- Required task a: In the notebook code below, what supercategory does every entry in the categories list receive?

In [37]:
import os
import json
import csv

In [38]:
IMG_HEIGHT = 1350
IMG_WIDTH = 2400

In [39]:
def load_csv_data(csv_data):
    with open(csv_data, "r") as csv_file:
        csv_reader = csv.DictReader(csv_file)
        csv_data_list = list(csv_reader)
    return csv_data_list

In [40]:
def convert_to_coco_format(json_data, csv_data_list):
    coco_data = {
        "images": [],
        "annotations": [],
        "categories": []
    }

    categories_mapping = {int(key): value for key, value in json_data["detection_categories"].items()}
    category_id_counter = 1

    for image_data in json_data["images"]:
        image_id = len(coco_data["images"]) + 1

        image_info = {
            "id": image_id,
            "dir_name": os.path.dirname(image_data["file"]),
            "file_name": os.path.basename(image_data["file"]),
            "height": IMG_HEIGHT,
            "width": IMG_WIDTH,
            "rev": "",
            "station": "",
            "cam": "",
            "season": "",
            "day_part": "",
            "date_captured": "",
            "seq_id": ""
        }

        # Buscar datos del CSV para la imagen actual
        for row in csv_data_list:
            if row["path"] == image_data["file"]:
                image_info["rev"] = row["rev"]
                image_info["station"] = row["station"]
                image_info["cam"] = row["cam"]
                image_info["season"] = row["season"]
                image_info["day_part"] = row["day_part"]
                image_info["date_captured"] = row["date_time"]
                image_info["seq_id"] = row["seq_id"]
                break

        coco_data["images"].append(image_info)

        for detection in image_data["detections"]:
            category_id = int(detection["category"])
            category_name = categories_mapping.get(category_id, f"category_{category_id}")

            if category_id not in categories_mapping:
                categories_mapping[category_id] = category_name
                category_id_counter += 1

            bbox = detection["bbox"]
            annotation = {
                "id": len(coco_data["annotations"]) + 1,
                "image_id": image_id,
                "category_id": category_id,
                "bbox": [bbox[0], bbox[1], bbox[2], bbox[3]],
                "area": bbox[2] * bbox[3],
                "iscrowd": 0
            }
            coco_data["annotations"].append(annotation)

    for category_id, category_name in categories_mapping.items():
        category_info = {
            "id": category_id,
            "name": category_name,
            "supercategory": "animal"
        }
        coco_data["categories"].append(category_info)

    return coco_data

In [41]:
json_data_path = "../Data/JSONs/output_actualizado_con_categorias.json"
csv_data_path = "../Data/CSVs/dataset_ampliado_caltech.csv"

In [42]:
# Load the input JSON data
with open(json_data_path, "r") as json_file:
    input_json_data = json.load(json_file)

# Cargar los datos del CSV en una lista de diccionarios
csv_data_list = load_csv_data(csv_data_path)

# Convert the JSON data to COCO format
coco_data = convert_to_coco_format(input_json_data,csv_data_list)

# Save the COCO data as a new JSON file
with open("../Data/JSONs/output_coco.json", "w") as output_file:
    json.dump(coco_data, output_file, indent=4)

- Dataset entries:

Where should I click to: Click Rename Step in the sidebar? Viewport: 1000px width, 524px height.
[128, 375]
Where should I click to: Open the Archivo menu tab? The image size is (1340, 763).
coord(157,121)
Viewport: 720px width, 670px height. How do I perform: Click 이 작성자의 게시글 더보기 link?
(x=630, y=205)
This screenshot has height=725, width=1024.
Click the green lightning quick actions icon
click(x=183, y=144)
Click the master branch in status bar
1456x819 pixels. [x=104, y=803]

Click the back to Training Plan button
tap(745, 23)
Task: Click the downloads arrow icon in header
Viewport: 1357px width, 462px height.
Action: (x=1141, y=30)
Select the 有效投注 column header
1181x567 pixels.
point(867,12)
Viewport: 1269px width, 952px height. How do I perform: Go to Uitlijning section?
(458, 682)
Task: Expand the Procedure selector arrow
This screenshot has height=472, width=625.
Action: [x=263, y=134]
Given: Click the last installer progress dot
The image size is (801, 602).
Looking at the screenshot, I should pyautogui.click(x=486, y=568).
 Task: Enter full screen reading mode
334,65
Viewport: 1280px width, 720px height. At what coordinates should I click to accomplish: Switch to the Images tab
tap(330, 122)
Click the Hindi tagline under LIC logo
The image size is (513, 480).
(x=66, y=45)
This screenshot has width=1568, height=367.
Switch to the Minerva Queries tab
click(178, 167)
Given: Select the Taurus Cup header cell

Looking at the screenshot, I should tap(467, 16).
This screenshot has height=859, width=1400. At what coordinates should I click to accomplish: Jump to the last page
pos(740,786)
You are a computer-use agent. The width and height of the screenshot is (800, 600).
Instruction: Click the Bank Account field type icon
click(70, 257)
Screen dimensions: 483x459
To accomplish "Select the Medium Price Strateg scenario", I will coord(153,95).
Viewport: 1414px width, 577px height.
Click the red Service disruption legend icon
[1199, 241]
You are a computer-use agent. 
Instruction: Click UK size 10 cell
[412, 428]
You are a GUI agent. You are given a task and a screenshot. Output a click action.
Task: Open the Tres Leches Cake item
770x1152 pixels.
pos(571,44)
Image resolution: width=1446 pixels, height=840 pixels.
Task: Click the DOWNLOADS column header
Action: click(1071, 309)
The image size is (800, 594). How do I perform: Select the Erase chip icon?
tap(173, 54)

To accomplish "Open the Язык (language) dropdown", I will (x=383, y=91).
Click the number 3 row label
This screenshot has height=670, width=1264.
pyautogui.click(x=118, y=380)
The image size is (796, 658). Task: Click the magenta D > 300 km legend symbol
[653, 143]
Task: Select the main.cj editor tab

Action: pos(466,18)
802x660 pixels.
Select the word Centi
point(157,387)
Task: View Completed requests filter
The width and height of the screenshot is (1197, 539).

- Required task b: From the listing above, reproduce the lines between the line holding "Task: Expand the Procedure selector arrow" and the line holding "(x=66, y=45)", inclusive.

- Solution a: "animal"

- Solution b:
Task: Expand the Procedure selector arrow
This screenshot has height=472, width=625.
Action: [x=263, y=134]
Given: Click the last installer progress dot
The image size is (801, 602).
Looking at the screenshot, I should pyautogui.click(x=486, y=568).
 Task: Enter full screen reading mode
334,65
Viewport: 1280px width, 720px height. At what coordinates should I click to accomplish: Switch to the Images tab
tap(330, 122)
Click the Hindi tagline under LIC logo
The image size is (513, 480).
(x=66, y=45)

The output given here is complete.